James snatched Riley’s cup out of her hands, ignored her protests and swallowed gratefully. Keeping the cup to his lips, he jotted another bullet point on the list before ripping it off and handing it over.
‘Give me back my coffee, Moreau.’ When he didn’t answer or comply, she glared at him before looking at the list in her hand. ‘What is this?’ ‘Read it.’
‘Christmas shopping … organise Christmas cocktail party … find Morgan and Noah’s wedding present … find your replacement … paint out your office … redesign my apartment … buy more coffee beans … What is this?’
‘Your to-do list. The reason you are here this morning. You said that you had nothing to do while you were working out your notice,’ James said mildly, enjoying the slow burn of anger pinking her cheeks as she read the list again. ‘I said that I would find you stuff to do.’
‘You have got to be kidding me.’
‘Nope. That’s what you are going to be doing after you get the Christmas windows up.’
Riley looked as if she wanted to bop him on the nose. He glanced down and noticed that her fists were clenched so he took a cautionary step backwards. Not that she would reach him, but why take the chance?
‘James, I am a professional artist, not a … a … a whatever who does this is!’

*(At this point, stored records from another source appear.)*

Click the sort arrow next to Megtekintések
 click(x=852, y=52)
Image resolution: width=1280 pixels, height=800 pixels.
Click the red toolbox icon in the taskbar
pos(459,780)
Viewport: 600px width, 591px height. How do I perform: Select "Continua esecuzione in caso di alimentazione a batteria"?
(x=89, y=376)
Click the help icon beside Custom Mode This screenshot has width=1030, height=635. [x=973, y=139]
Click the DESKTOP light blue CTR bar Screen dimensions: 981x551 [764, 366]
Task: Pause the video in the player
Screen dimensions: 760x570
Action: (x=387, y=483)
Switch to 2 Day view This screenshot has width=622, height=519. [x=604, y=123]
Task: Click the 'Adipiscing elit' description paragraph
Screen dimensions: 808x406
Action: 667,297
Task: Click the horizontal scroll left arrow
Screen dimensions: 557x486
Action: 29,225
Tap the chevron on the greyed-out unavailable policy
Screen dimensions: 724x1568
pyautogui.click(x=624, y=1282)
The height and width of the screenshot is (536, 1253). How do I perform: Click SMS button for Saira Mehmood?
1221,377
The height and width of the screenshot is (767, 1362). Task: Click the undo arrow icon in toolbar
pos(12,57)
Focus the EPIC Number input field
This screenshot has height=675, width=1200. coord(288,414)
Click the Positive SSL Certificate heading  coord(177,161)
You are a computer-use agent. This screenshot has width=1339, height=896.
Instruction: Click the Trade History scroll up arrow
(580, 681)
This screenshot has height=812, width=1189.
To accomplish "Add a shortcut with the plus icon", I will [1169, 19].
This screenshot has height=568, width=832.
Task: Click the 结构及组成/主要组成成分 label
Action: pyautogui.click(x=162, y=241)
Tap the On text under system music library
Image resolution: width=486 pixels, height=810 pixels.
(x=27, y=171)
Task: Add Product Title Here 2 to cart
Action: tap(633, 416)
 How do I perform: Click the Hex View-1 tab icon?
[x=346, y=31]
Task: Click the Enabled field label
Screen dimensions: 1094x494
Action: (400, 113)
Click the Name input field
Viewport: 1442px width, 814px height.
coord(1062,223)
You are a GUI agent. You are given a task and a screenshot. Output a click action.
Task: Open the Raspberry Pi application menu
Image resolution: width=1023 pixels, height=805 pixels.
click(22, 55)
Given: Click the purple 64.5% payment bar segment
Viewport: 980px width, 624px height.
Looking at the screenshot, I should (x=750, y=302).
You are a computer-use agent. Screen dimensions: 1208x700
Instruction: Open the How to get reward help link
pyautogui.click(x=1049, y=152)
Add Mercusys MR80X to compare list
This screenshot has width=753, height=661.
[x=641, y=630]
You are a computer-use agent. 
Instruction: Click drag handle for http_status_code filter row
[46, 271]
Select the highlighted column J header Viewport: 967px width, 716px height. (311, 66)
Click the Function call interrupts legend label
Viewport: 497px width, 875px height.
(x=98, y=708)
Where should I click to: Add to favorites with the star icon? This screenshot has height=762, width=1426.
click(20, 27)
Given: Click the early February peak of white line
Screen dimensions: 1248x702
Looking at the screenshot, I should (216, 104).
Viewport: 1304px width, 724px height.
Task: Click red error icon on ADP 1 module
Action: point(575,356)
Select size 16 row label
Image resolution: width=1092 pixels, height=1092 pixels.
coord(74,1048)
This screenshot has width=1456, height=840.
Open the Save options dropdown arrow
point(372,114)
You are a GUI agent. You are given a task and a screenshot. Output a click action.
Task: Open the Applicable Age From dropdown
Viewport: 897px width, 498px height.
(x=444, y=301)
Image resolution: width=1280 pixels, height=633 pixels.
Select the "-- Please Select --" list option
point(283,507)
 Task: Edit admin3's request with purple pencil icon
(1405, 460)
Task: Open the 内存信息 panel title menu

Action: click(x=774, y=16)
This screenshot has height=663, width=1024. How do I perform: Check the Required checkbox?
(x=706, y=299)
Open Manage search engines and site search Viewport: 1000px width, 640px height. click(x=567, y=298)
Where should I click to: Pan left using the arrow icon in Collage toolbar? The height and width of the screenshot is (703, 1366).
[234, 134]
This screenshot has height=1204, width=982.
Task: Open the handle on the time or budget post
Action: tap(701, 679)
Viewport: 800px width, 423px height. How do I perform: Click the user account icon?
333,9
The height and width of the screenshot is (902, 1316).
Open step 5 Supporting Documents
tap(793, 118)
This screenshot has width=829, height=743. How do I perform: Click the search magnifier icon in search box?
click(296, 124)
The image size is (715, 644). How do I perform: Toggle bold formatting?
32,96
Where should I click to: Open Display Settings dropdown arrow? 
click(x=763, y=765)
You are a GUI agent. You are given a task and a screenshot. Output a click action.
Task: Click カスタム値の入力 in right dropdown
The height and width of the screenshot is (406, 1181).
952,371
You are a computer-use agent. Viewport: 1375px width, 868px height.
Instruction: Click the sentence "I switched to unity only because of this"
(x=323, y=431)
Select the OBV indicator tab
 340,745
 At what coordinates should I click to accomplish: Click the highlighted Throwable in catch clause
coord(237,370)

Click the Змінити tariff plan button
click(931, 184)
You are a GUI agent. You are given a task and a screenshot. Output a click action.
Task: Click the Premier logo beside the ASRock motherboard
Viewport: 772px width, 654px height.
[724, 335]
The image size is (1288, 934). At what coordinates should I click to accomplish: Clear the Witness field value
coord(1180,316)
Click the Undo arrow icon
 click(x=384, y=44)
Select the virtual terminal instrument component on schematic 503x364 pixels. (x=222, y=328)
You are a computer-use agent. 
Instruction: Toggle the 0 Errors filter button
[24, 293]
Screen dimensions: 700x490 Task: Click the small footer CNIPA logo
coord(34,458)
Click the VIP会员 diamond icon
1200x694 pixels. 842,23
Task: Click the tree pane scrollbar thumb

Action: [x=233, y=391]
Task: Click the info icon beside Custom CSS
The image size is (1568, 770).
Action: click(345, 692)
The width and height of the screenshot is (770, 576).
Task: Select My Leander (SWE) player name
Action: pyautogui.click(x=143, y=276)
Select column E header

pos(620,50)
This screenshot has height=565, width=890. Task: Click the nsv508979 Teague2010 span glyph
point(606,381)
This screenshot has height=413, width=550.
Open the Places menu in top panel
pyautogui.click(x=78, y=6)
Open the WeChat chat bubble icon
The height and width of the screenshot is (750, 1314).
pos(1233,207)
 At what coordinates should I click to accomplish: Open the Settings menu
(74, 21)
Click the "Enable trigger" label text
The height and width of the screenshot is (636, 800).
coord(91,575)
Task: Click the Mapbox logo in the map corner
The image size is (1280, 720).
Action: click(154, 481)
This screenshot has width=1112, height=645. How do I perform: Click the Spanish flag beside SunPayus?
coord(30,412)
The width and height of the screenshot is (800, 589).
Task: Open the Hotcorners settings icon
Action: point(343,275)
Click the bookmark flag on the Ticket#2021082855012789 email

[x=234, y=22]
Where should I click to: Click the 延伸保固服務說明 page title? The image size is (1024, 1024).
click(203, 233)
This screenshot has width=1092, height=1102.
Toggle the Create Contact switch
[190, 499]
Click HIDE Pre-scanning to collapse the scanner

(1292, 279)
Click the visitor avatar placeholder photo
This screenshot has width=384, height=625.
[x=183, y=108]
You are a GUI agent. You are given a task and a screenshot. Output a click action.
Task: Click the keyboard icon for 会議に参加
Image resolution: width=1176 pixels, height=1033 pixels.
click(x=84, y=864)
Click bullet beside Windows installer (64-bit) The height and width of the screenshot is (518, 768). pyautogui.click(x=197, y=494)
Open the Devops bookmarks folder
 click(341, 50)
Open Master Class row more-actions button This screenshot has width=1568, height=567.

‘Then withdraw your resignation and sit on your pretty butt or take a holiday like you normally do.’ James emptied her coffee cup and pulled a face. ‘Coffee that costs over a hundred dollars a pound should be drunk black, Taylor.’
‘I never asked you to drink mine and I am not doing this!’ Riley shouted, waving the list in his face.
‘Then withdraw your resignation,’ James stated patiently. Over the years he’d learned that the way to defuse her temper was to keep his.
‘You can’t do this!’
‘Riley, honey, darling, sweetheart … I am doing this.’
Temper had her eyes flashing and her small chest heaving. ‘I could report you to Hannah, to Jedd. They’d be horrified at you doing this!’
She spat the words out like bullets and pushed every button he had.
He gripped her chin and made her look at him. Keeping a very firm grip on his now bubbling temper, he made certain that his words were very clear and very pointed. ‘Ten years ago, I asked you not to go travelling, to see if we had a chance at something and you allowed your father to talk you out of that idea. Now you want to involve my parents in another of our fights? Not happening, honey. This is between you and me. We’ll deal with each other like adults this time.’
He saw the embarrassment in her eyes, the humiliation in her wobbling chin and knew that she had been mouthing off in temper.
‘The problem is that you have me over a barrel, James. I have no options here.’
‘I gave you an option, Riley,’ James reminded her. ‘At the beginning of this process I asked you to talk to me, to explain why you were really going, but you won’t.’
‘We don’t talk well, James.’
‘Try.’
There was that obstinate shake of her head that he was expecting and he saw her mental retreat and knew that he’d lost the moment, lost her. Her words just confirmed it. ‘Look, I’ve got to go. I’m expecting a delivery of some last-minute goodies for my Christmas windows.’
Her eyes softened as she mentioned her windows and he immediately realised that she still loved her work, the art of creating. So whatever was going on with her wasn’t work-related. And it shouldn’t be since she had all the creative licence she required … hell, she had all the creative licence of every artist in the city. Riley didn’t answer to anyone, not even him. Riley worked the way Riley worked; she was innately in tune with what was hip and happening and her windows were always stunning and ahead of the trends. She might never ask for approval for her designs, which raised his control issues, but she’d yet to let them down so he couldn’t complain.